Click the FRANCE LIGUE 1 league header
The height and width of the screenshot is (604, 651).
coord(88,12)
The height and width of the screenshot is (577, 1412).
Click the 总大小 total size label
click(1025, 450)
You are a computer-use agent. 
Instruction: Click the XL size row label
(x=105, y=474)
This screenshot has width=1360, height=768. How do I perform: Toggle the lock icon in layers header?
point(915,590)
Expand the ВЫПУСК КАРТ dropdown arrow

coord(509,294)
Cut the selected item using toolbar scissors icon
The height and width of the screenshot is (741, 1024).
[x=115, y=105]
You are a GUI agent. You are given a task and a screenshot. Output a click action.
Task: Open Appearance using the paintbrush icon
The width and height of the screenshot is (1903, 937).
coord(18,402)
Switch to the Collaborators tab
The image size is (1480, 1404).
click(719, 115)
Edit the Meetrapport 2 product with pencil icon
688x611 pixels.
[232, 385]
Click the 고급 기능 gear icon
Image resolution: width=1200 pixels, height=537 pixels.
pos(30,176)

================================

- [Aim of the task]
Would you copy every line of the entries that includes the word "agent"?

- [The answer]
You are a computer-use agent. 
You are a GUI agent. You are given a task and a screenshot. Output a click action.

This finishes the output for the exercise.